> [Activity]: In the records below, find the line containing "Given: Click the CY327 product title". Output it and every line after it to the end, unchanged, with no pictures.

> [Raw data]:
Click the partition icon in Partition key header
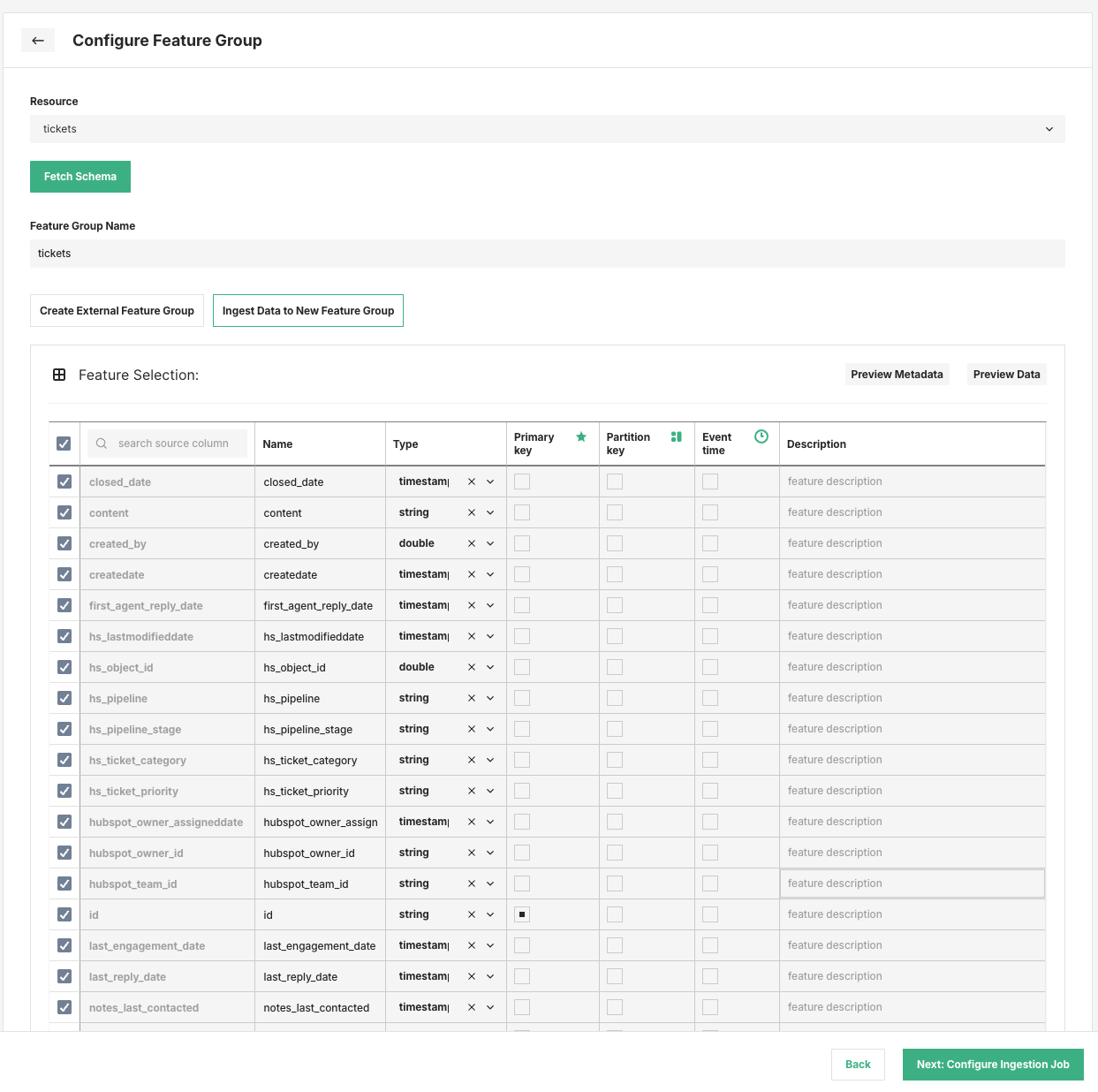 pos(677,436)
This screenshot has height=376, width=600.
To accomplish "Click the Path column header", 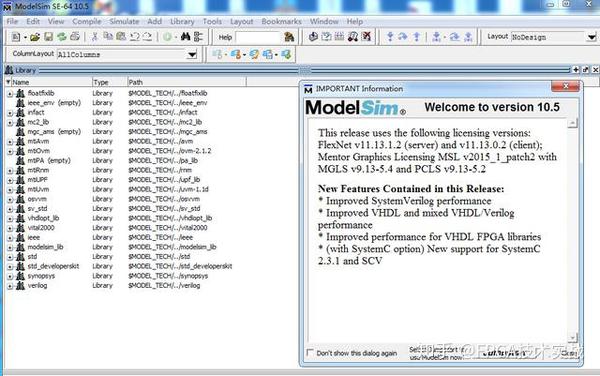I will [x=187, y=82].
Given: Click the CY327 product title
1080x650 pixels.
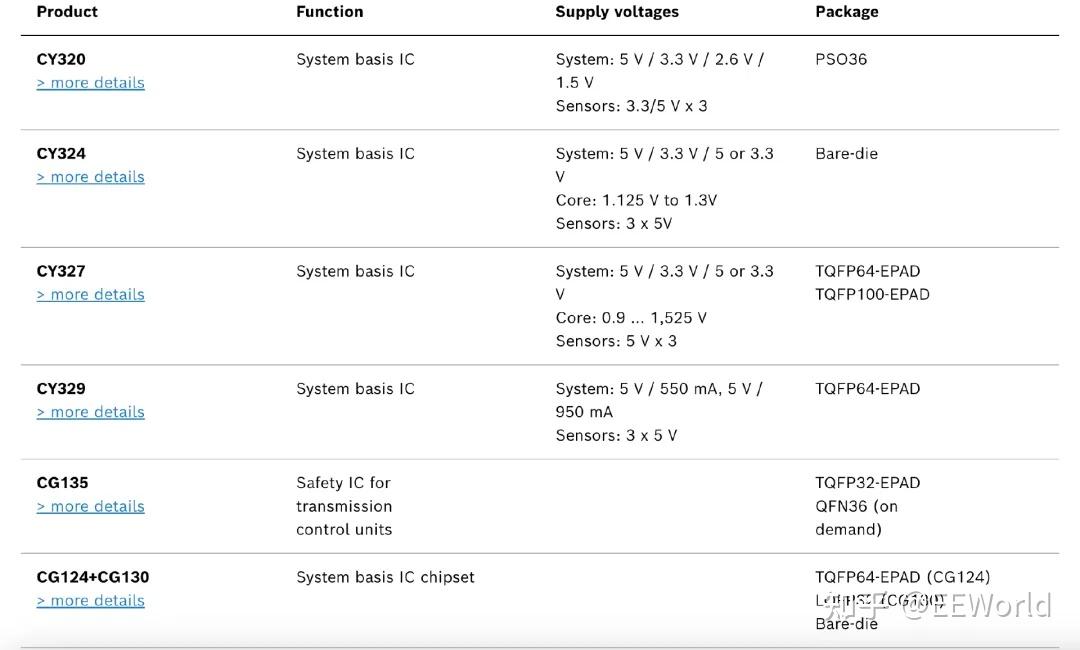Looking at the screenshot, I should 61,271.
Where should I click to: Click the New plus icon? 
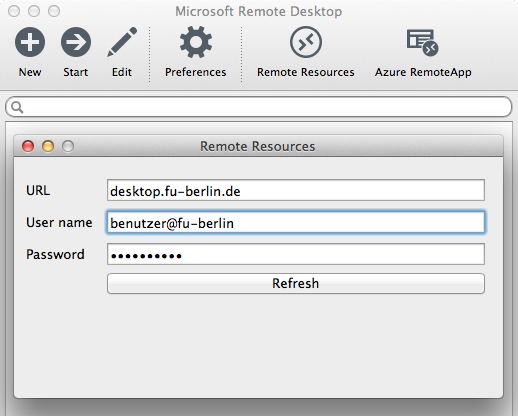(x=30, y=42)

> [Solution for this problem]:
Given: Click the CY327 product title
1080x650 pixels.
Looking at the screenshot, I should 61,271.
Where should I click to: Click the New plus icon? 
(x=30, y=42)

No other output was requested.